ABD’nin en yakın dostu İngiltere’nin en ünlü gazetesi Guardian, başyazısında Trump için şu ifadeyi kullanmıştır:
“Basının yaptığı işin altını oymak, gayrimeşru kılmak ve hatta tehlikeye atmak için hesaplı ve tutarlı bir politiyaka sahip gibi görünen ilk başkan oldu.”
Yani Trump görüntüde öyle ama, gerçekte öyle değilmiş...
ABD’nin en ünlü gazetesi New York Times gazetesi de Trump için şöyle yazmıştır:
“Trump’ın saldırıları, demokrasinin can damarı için tehlikedir.”
Ve daha nice yabancı gazete Trump’ı yerden yere vuruyor.
Trump bunları duyuyor mu?
Duyuyor ama kulaklarını tıkıyor.
Görüyor ama gözlerini kapıyor.
Sanırım en önemli açıklamayı, dünyaca ünlü ABD’li ekonomist Ludema yapmıştır.  Hem de bir deprem niteliği taşıyan açıklaması, Türkiye’nin haklılığını ortaya koyuyor.
Bakınız Ludema ne demiş Trump’un yaptırım uygulamaları için:
“Trump, ulusal güvenlik maddesini kötüye kullanıyor.  Türk çeliğiyle ABD ulusal güvenliğinin ne alakası var?”
Ve Ludema ekliyor sözlerini...
“Trump, dünya ticari sistemine çok zarar verecek bir yaklaşım içinde.  ABD ve Türkiye, iki eski müttefiktir.  İhtiyacımız olan eski usul iyi bir diplomasidir.  Bu da ulusal gurur meselesine dönmesin diye sessiz yapılmalı.  Bence Trump’ın uyguladığı yaptırımların Türk ekonomisini sakatladığı yönündeki iddiası fazla abartılı.  Ben bu dönemde görevde olsaydım, ulusal güvenlik için çıkartılmış ticari yasaların bir ülkeye baskı yapma amacıyla araçsallaştırılmasına şiddetle karşı çıkardım.”
Lakin Trump saldırılarına devam ediyor.  Bakınız şu son açıklamalarına...
“Tutuklu Bronson’un durumu ortada.  Türkiye iyi bir dost olduğunu kanıtlayamadı.  Brunson  bırakılmazsa yapmayı planladığımız daha fazla şeyler var.”

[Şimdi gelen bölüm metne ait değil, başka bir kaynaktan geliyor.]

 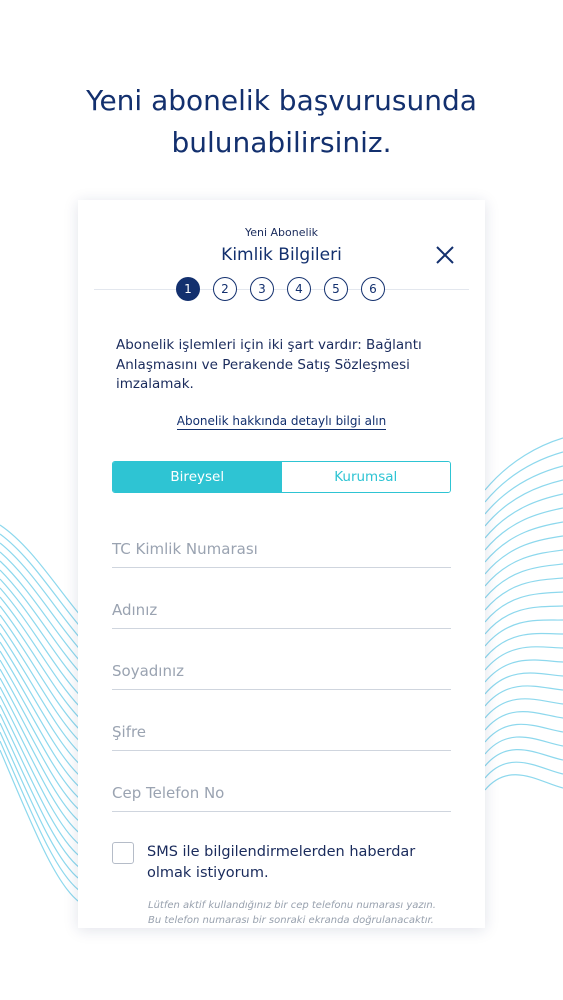 I want to click on tc-field, so click(x=282, y=550).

Gelin de ABD’nin gerçek dostluğunu yargılamayın.
Böyle dostluk mu olur?
Körfez savaşında İncirlik üssünü ABD’ye açan Türkiye iyi bir dost olduğunu o zaman kanıtladı da şimdi mi düşman oldu?
Ne tuhaf bir durum.
Evet!
Bütün dünya medyası Trump’a karşı sesini yükseltirken, birçok ülkeden Türkiye’ye ticari ve ekonomik destek verirken, Trump bu durumda daha da küçülmüyor mu dünyanın gözünde?
Bu görüntü bana merhum şair Atilla İlhan’ın bir şiirindeki şu mısraları hatırlattı.

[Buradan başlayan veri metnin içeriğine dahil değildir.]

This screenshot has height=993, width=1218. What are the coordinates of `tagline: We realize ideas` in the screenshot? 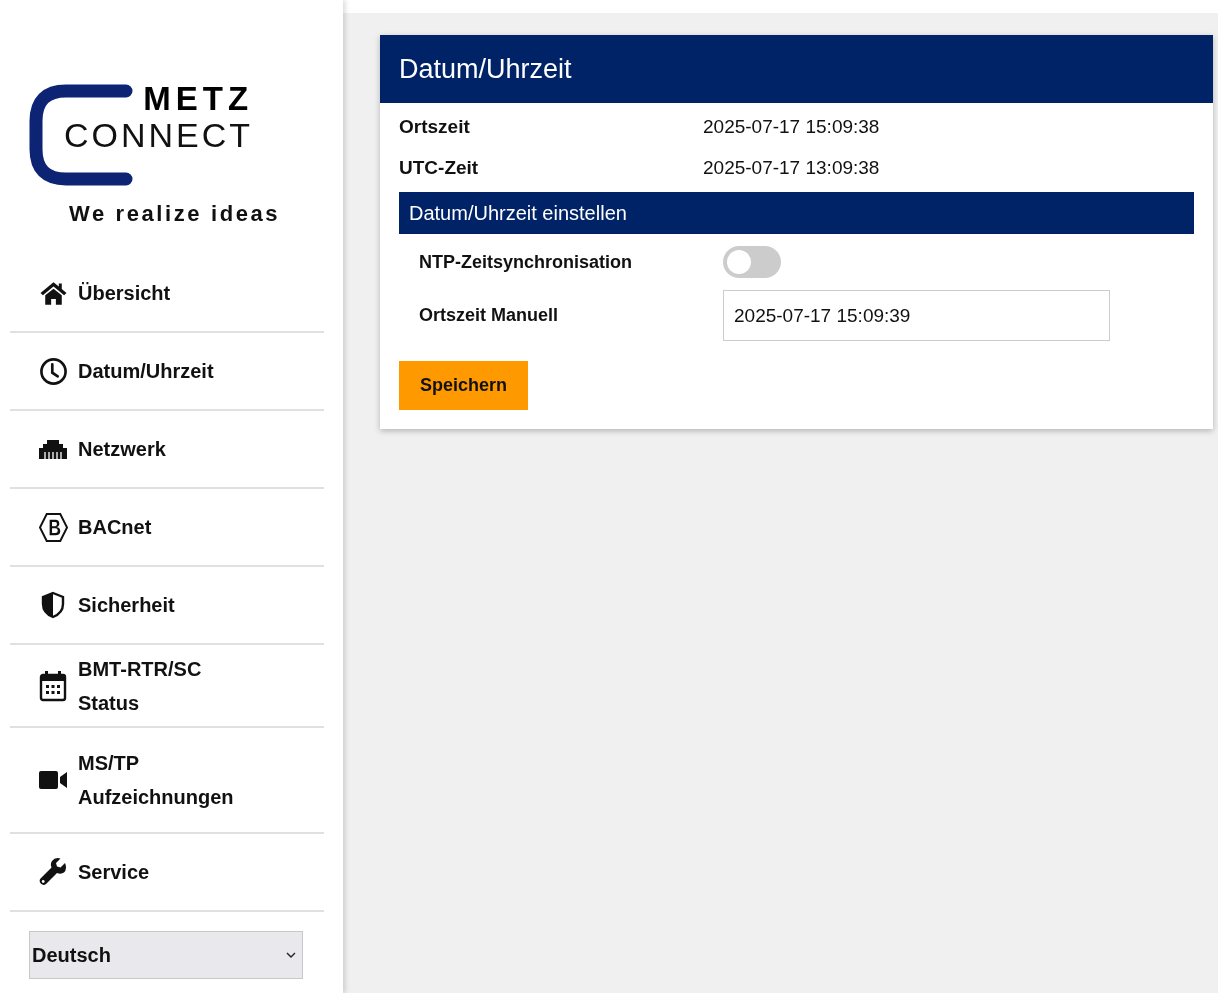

“O çocuk yumruklu dev, o dev yumruklu çocuk...”
Bu mısralar galiba zamanımıza ve Trump’un duruşuna bir örneklemedir.
Daha ne diyelim ki...  ABD’nin onurunu zedeler nitelikte bir tutum izleyen Trump için kim bilir bundan sonra dünya basını ve ekonomistler ne diyecekler, göreceğiz.